## WORK REQUIRED
Your task is to reproduce exactly the lines from the line with "Decoración (1037, 62)" through the end of the records below.

## RECORDS SUPPLIED
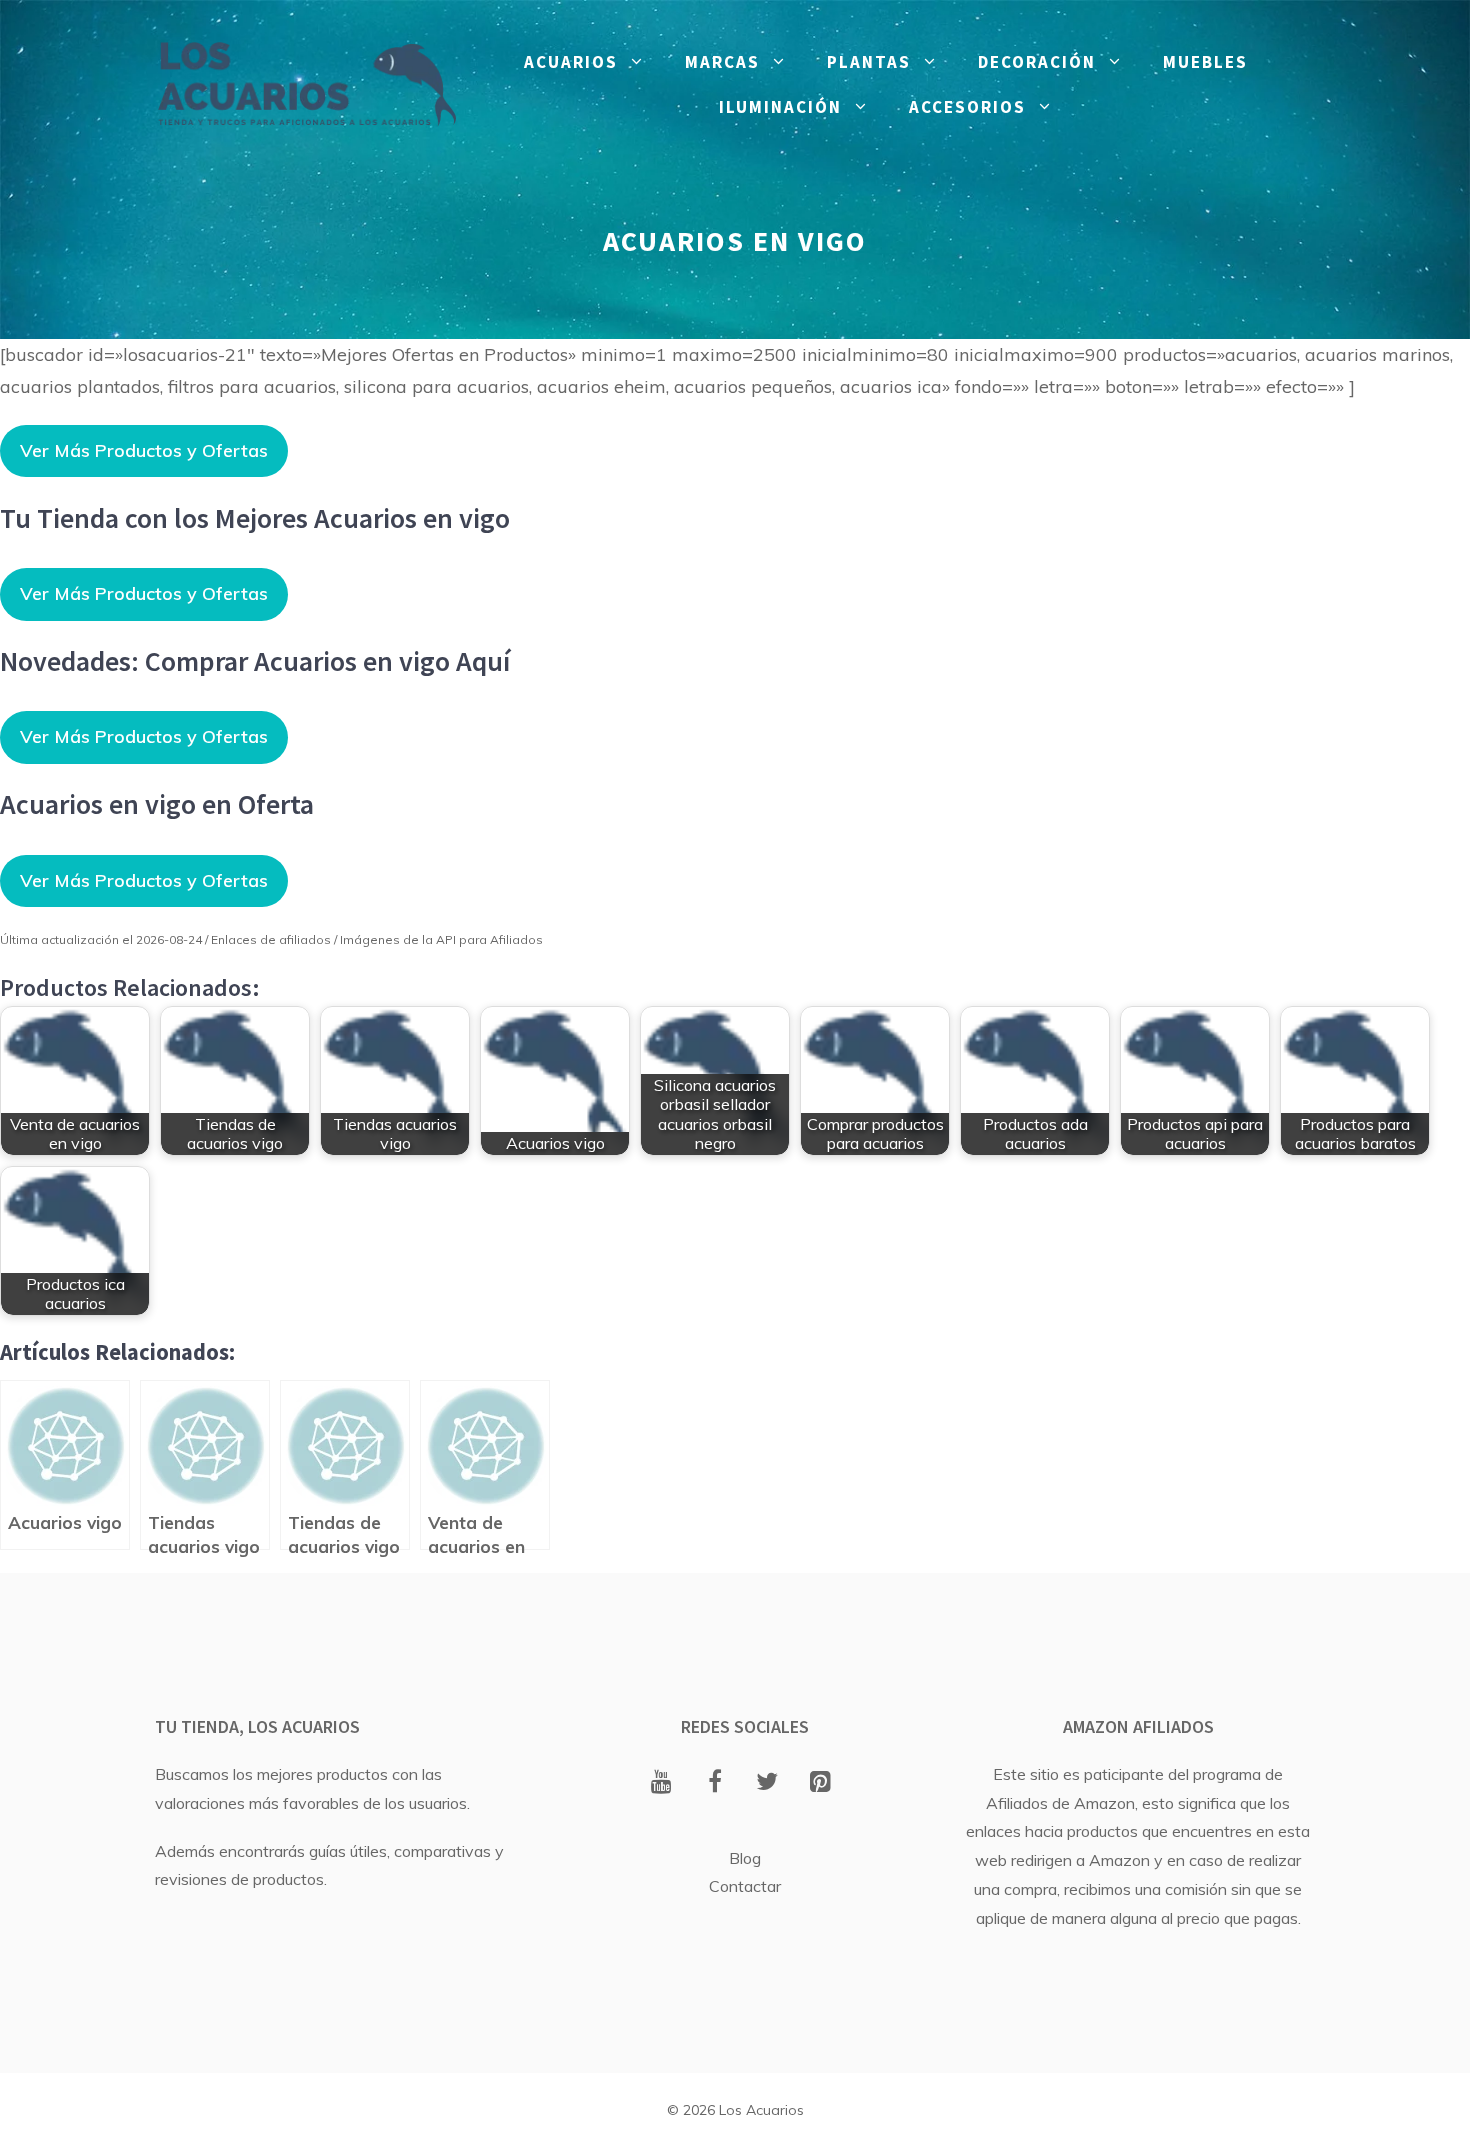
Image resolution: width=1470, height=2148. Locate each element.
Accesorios (967, 107)
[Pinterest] (820, 1783)
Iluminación (780, 107)
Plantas (869, 62)
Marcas (722, 62)
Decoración (1037, 62)
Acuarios (571, 62)
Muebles (1205, 62)
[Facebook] (714, 1783)
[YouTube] (661, 1783)
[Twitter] (767, 1783)
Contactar (745, 1886)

## EXERCISE RESULT
Decoración (1037, 62)
Acuarios (571, 62)
Muebles (1205, 62)
[Facebook] (714, 1783)
[YouTube] (661, 1783)
[Twitter] (767, 1783)
Contactar (745, 1886)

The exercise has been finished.